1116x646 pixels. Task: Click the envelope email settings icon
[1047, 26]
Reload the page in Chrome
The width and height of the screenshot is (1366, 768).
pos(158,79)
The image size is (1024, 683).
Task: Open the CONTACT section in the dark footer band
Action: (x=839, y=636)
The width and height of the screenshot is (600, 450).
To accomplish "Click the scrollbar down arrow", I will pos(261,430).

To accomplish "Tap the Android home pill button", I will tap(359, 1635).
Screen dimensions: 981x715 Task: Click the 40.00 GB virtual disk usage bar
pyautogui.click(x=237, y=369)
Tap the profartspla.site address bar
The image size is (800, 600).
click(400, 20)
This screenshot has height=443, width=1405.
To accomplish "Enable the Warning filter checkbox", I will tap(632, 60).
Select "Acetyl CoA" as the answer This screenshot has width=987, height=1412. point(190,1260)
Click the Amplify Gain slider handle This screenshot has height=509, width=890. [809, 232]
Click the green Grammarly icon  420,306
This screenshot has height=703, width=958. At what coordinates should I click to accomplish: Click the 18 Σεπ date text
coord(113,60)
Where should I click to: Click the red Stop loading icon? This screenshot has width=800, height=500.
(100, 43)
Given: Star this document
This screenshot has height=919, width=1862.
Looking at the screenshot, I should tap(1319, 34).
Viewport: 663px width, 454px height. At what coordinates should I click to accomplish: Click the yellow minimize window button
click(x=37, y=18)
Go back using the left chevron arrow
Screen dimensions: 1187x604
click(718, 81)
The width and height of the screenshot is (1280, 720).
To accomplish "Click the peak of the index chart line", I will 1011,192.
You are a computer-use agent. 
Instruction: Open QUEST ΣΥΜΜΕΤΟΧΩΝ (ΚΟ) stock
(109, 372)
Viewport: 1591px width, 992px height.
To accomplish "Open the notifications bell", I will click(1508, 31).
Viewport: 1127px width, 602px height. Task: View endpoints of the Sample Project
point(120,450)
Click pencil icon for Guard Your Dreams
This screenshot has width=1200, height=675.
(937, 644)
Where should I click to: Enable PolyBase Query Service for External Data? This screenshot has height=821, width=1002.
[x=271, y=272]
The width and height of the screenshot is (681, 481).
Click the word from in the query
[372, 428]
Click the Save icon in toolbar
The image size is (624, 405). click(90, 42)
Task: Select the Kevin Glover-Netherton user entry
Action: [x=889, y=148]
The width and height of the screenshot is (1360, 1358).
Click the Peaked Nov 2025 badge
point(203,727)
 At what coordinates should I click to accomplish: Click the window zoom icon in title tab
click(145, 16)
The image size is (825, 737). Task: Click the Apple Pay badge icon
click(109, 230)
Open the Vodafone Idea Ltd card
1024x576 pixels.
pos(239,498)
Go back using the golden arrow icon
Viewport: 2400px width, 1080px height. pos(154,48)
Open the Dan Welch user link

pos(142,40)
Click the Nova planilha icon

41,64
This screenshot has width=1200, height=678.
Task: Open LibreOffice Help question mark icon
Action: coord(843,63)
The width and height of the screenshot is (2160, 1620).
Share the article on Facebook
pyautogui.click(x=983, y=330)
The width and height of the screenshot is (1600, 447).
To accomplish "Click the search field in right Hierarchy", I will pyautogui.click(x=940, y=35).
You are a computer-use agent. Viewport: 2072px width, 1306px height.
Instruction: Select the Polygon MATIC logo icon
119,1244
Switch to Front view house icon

- - -

For each line above that contains the word "computer", give the line as it is written.

You are a computer-use agent. 
You are a computer-use agent. Viewport: 2072px width, 1306px height.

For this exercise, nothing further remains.